== What is expected ==
The pictures in the listing below are to be skipped, while the lines between the line holding "This screenshot has height=596, width=268." and the line holding "Viewport: 1191px width, 844px height.", inclusive, are to be output exactly.
———
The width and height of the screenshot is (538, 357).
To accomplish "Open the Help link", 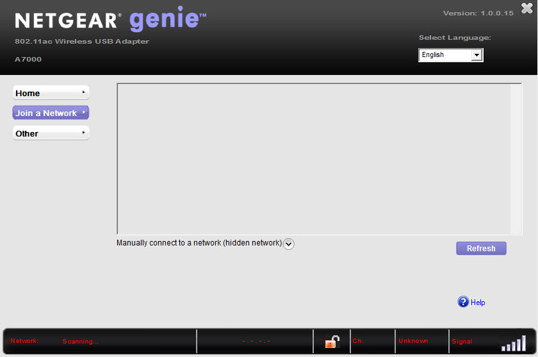I will pyautogui.click(x=478, y=303).
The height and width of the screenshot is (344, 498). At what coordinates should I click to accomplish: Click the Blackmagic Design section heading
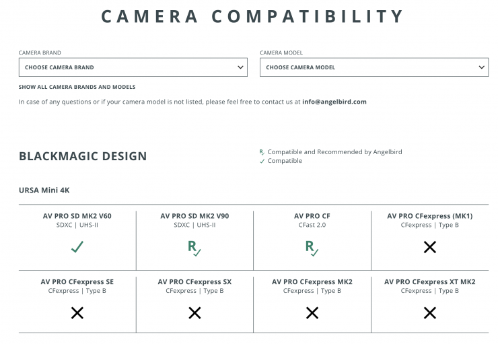tap(83, 156)
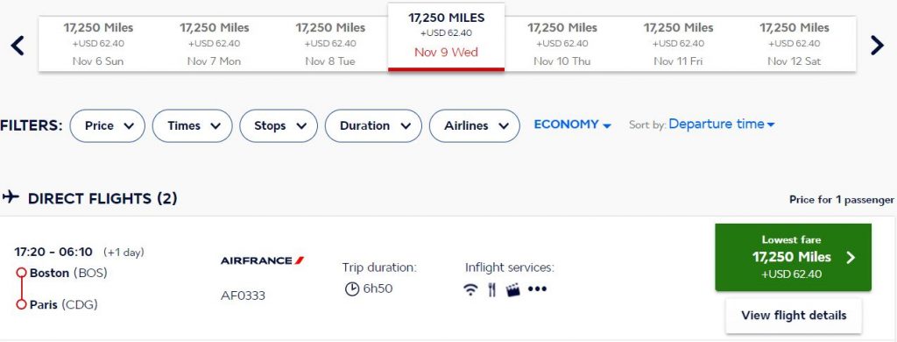Open the Airlines filter dropdown
Viewport: 897px width, 342px height.
[x=474, y=126]
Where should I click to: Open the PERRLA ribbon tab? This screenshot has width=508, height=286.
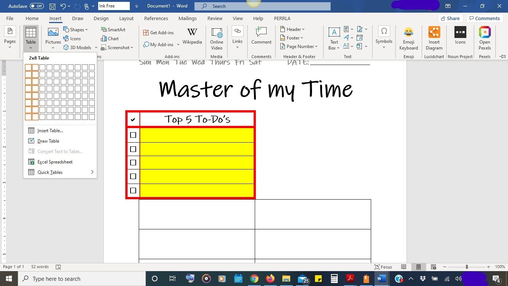(x=282, y=18)
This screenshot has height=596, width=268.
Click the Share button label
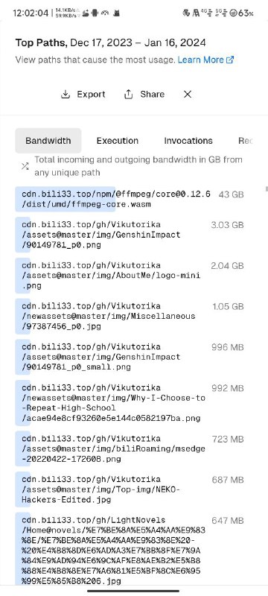pos(152,95)
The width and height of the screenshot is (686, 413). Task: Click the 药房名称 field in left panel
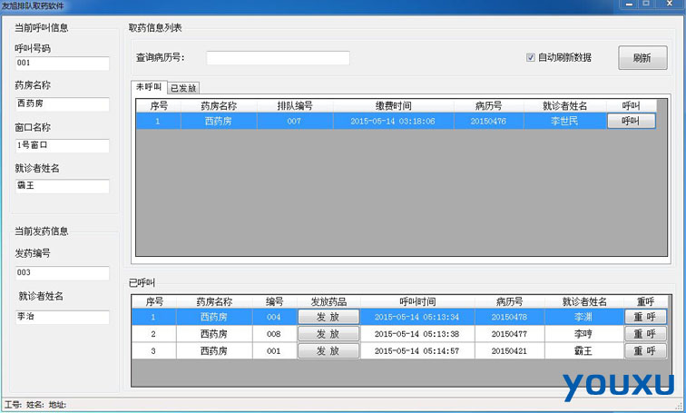coord(62,103)
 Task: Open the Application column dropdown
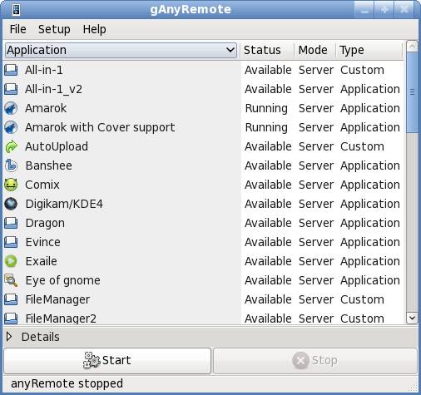click(x=121, y=51)
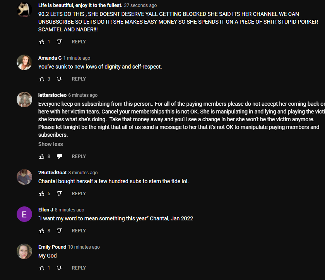The image size is (325, 280).
Task: Like Emily Pound's comment
Action: coord(41,268)
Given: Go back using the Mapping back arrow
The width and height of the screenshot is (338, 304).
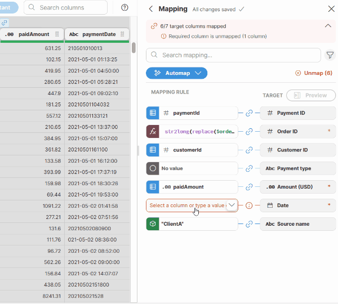Looking at the screenshot, I should click(150, 9).
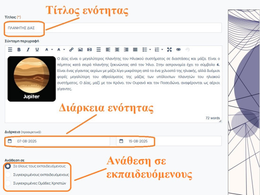Click the title field 'ΠΛΑΝΗΤΗΣ ΔΙΑΣ'
The image size is (260, 195).
click(113, 28)
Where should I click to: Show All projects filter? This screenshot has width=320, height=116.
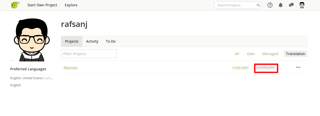pyautogui.click(x=237, y=54)
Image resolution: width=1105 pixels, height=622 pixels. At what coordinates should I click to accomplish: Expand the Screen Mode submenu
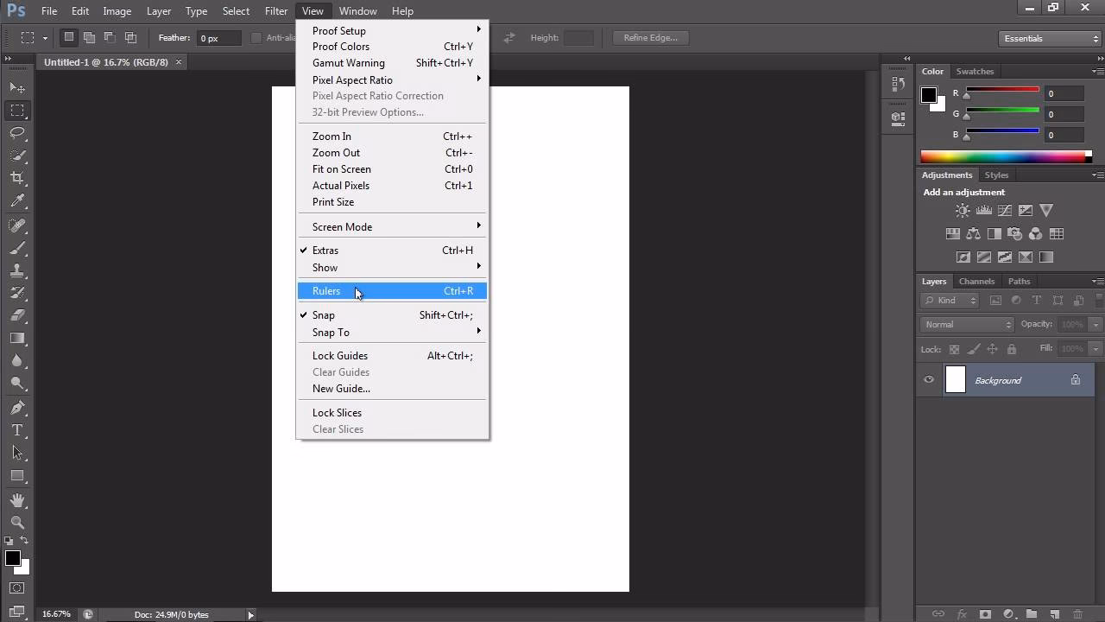(342, 226)
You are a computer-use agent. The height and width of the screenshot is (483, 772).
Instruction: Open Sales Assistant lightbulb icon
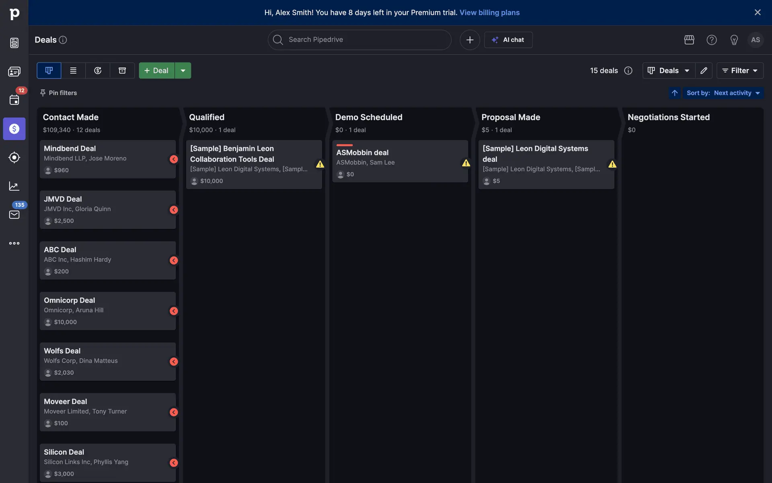click(734, 40)
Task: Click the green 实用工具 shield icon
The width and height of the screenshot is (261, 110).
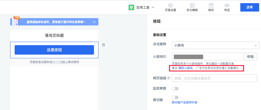Action: pyautogui.click(x=131, y=8)
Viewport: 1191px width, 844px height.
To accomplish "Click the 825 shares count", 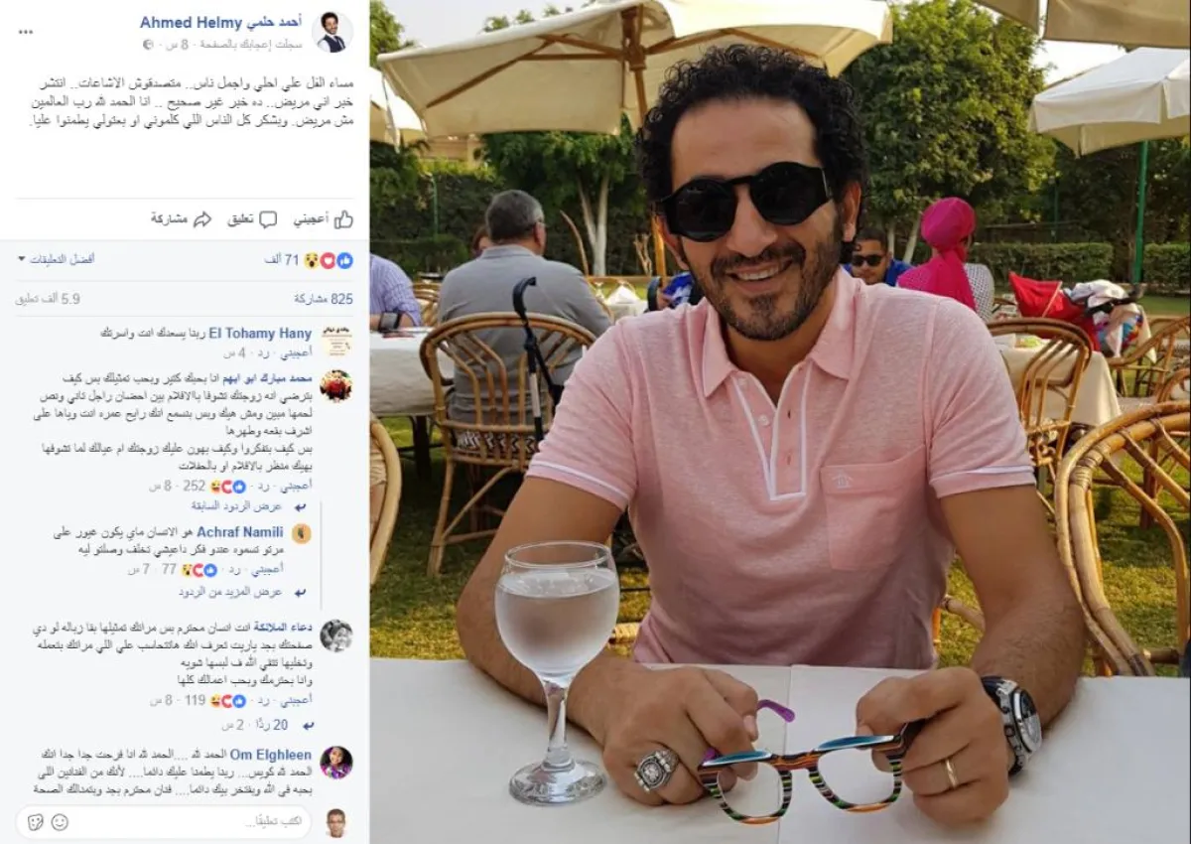I will pos(324,298).
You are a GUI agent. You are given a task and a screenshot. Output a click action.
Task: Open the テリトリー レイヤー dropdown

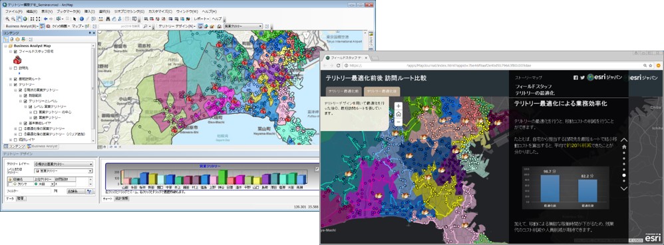click(63, 164)
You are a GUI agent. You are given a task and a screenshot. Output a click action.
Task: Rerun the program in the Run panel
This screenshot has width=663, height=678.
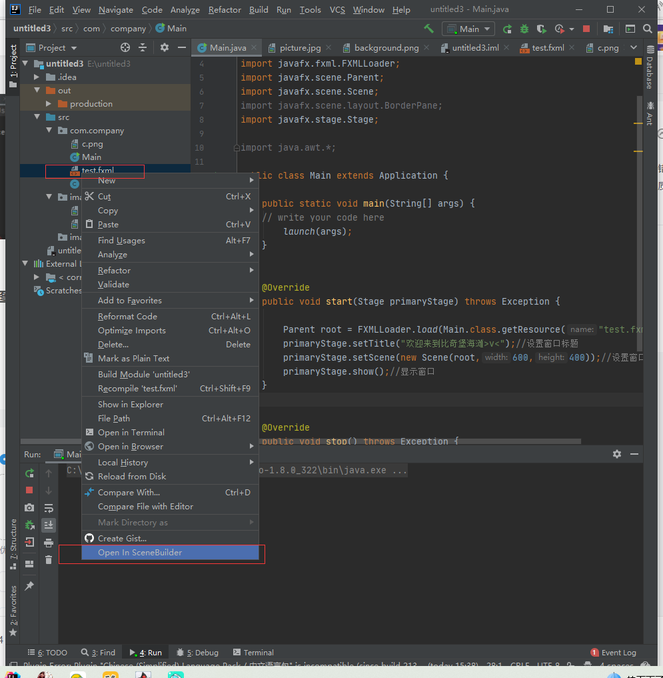(29, 473)
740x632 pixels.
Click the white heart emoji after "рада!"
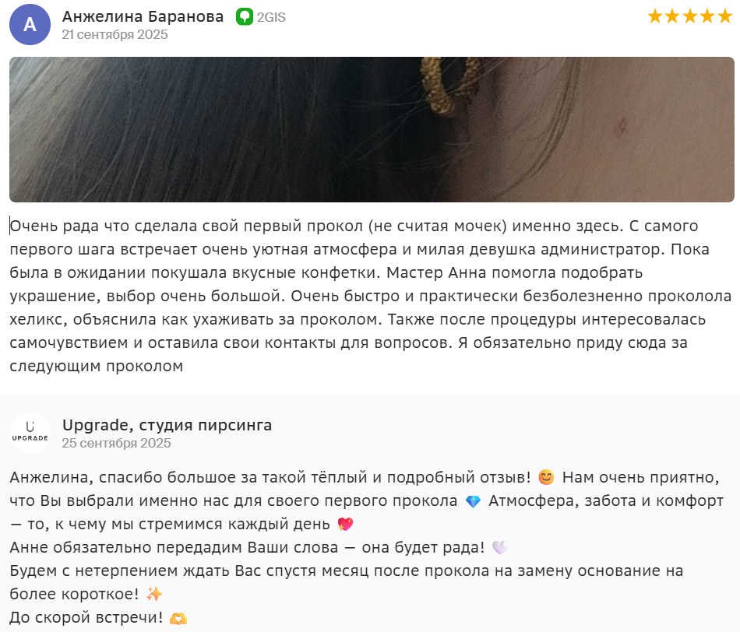tap(500, 547)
———
== Your response ==
This screenshot has height=596, width=268.
Click the Share button label
pos(152,95)
The width and height of the screenshot is (686, 413). Task: Click the 药房名称 field in left panel
coord(62,103)
 Task: Open the Application column dropdown
click(x=121, y=51)
The image size is (325, 280).
Task: Like Emily Pound's comment
Action: coord(41,268)
Given: Go back using the Mapping back arrow
The width and height of the screenshot is (338, 304).
Looking at the screenshot, I should click(150, 9).
Click the title field 'ΠΛΑΝΗΤΗΣ ΔΙΑΣ'
The image size is (260, 195).
click(113, 28)
Where should I click to: Show All projects filter? This screenshot has width=320, height=116.
pyautogui.click(x=237, y=54)
Image resolution: width=1105 pixels, height=622 pixels. At what coordinates should I click to accomplish: Expand the Screen Mode submenu
(342, 226)
You are a computer-use agent. The height and width of the screenshot is (483, 772).
Instruction: Open Sales Assistant lightbulb icon
click(734, 40)
Task: Click the green 实用工具 shield icon
The width and height of the screenshot is (261, 110).
Action: pyautogui.click(x=131, y=8)
Viewport: 1191px width, 844px height.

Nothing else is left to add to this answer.